Lele phurjole tokhat korme lele
(I swing your cradle of bamboo back and forth, back and forth)
This Bo lullaby, describing the rocking motion of a bamboo cradle, hasn’t been sung since 2010. When Boa Sr, the last speaker of the Great Andamanese language of Bo, died on 26 January 2010, a treasure trove of songs, folklore and stories in Bo was lost.
A recording of Boa Sr singing this lullaby is one of the few remnants of a language spoken by the only surviving pre-Neolithic tribe, which traces its ancestry to the first migration out of Africa 70,000 years ago. The lullaby is one of the 10 stories and 46 songs in the Great Andamanese language that linguist Anvita Abbi has documented in her book, Voices From The Lost Horizon: Stories And Songs Of The Great Andamanese (Niyogi Books, 2021).

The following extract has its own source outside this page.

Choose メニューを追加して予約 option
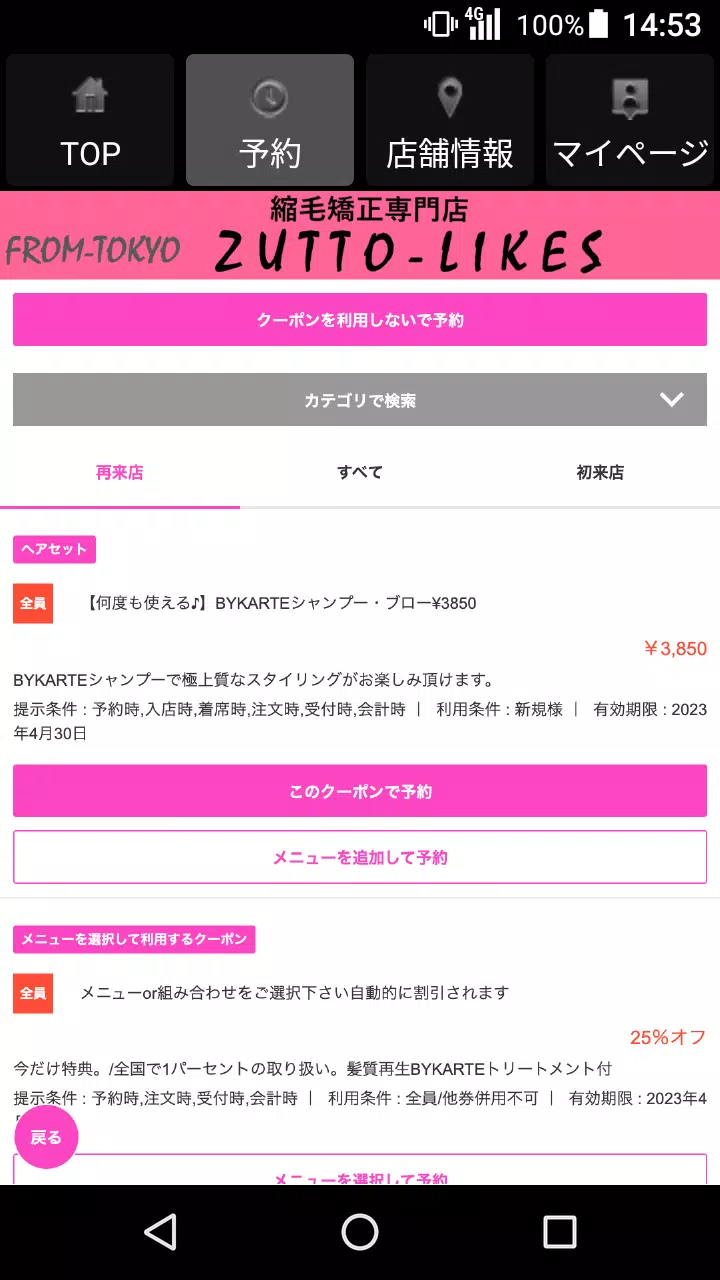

Just like Great Andamanese—a generic term for a family of 10 languages once spoken by 10 tribes in the north, south and middle of the Great Andaman and now listed as critically endangered by Unesco—197 languages in India are in various states of peril. This is one of the largest number for any country in the world, going by Unesco’s Atlas Of The World’s Languages In Danger Of Disappearing. First published in 1996, and updated in 2010, the atlas lists about 2,500 endangered languages, categorising them as vulnerable, definitely endangered, severely endangered, critically endangered and extinct, and provides analytical reports by region.

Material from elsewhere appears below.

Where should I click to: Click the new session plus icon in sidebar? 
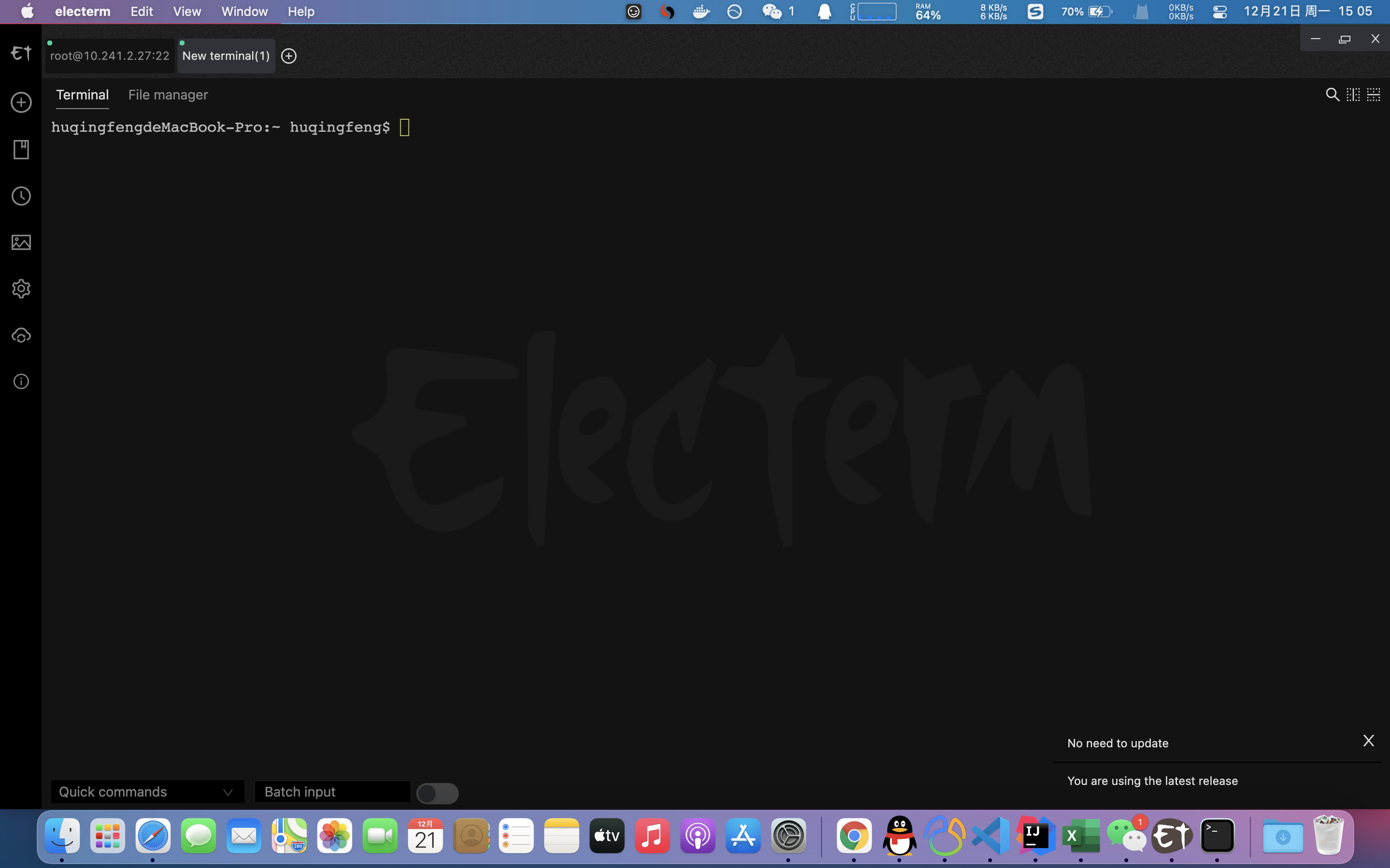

In India, a dedicated band of individuals and organisations has been working quietly at the grass-roots to conserve these. So, you will find poets in Kargil, Ladakh, organising mushairas in Balti to reach youth; a young Manipuri musician documenting folk music in languages such as Tarao that are fast going extinct; a linguist who crossed creeks teeming with water snakes and crocodiles to document the vanishing languages of the Andamans; a group of youths from Jharkhand recording songs and stories in Asuri and broadcasting them in village markets and via radio.
Some efforts have been recognised this year by the Union government, with at least five language champions being awarded the Padma Shri. Among the recipients are Dhaneswar Engti, a poet-author from Assam who has written around 100 songs and 19 books in Karbi, and Akhone Asgar Ali Basharat, known for his religious and Sufi poetry in Balti, a language classified as vulnerable by Unesco.
To preserve indigenous languages across the world, the UN general assembly has declared 2022-32 the International Decade of Indigenous Languages. Ultimately, though, the fate of these languages will be decided by those who speak them—and some dedicated researchers.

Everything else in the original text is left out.